Exercise: Look through the entries for the string "height" and copy every line where it shows up.

Dataset:
■ ■ ■ ■
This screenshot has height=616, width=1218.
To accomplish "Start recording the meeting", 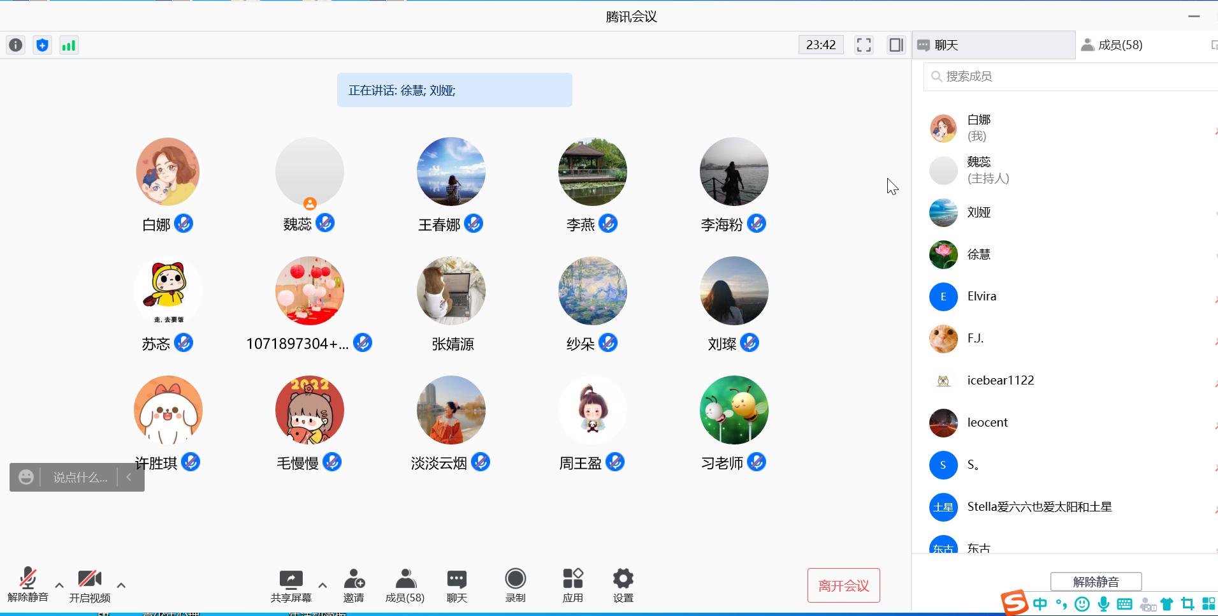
■ ■ ■ ■
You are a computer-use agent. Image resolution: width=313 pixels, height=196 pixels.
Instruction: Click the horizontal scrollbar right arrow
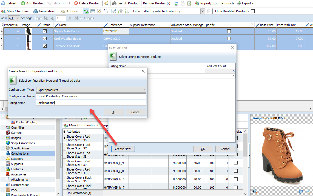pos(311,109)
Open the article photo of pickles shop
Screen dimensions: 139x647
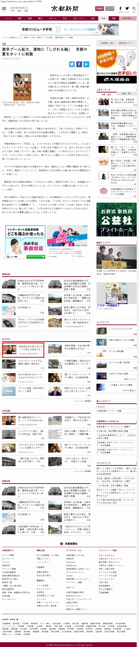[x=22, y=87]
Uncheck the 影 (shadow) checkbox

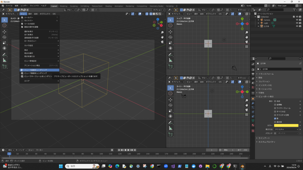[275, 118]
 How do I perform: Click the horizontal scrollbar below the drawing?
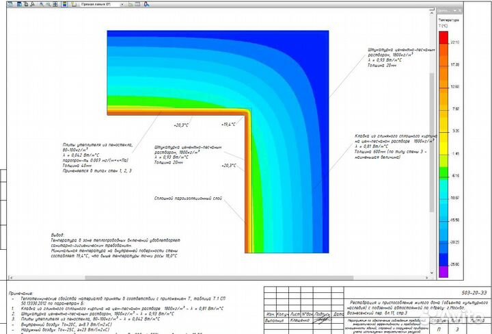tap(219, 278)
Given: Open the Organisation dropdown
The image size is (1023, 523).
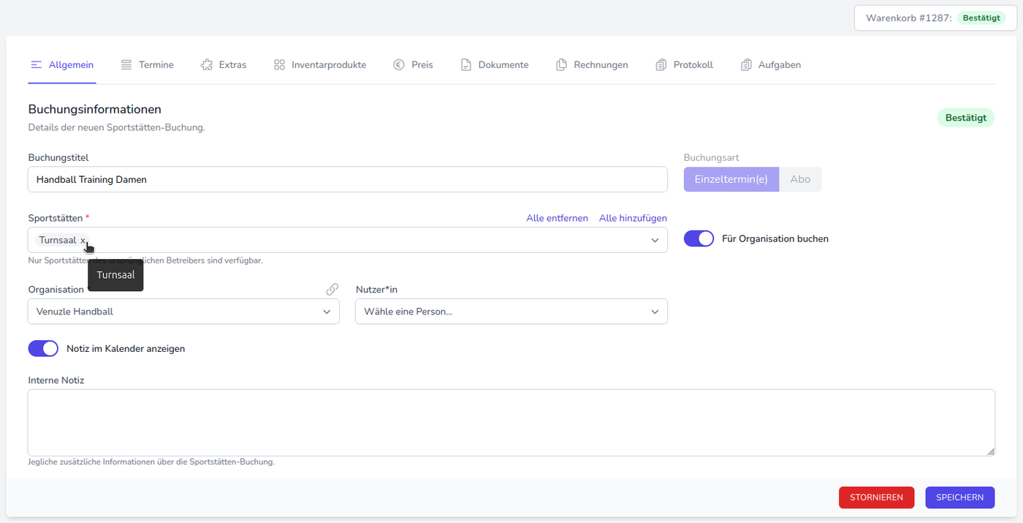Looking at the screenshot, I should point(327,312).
■ ■ ■ ■
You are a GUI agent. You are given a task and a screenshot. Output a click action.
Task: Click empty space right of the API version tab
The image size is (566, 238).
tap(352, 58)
■ ■ ■ ■
Reply to the exercise:
This screenshot has height=616, width=1218.
You are a computer-use agent. Image resolution: width=313 pixels, height=196 pixels.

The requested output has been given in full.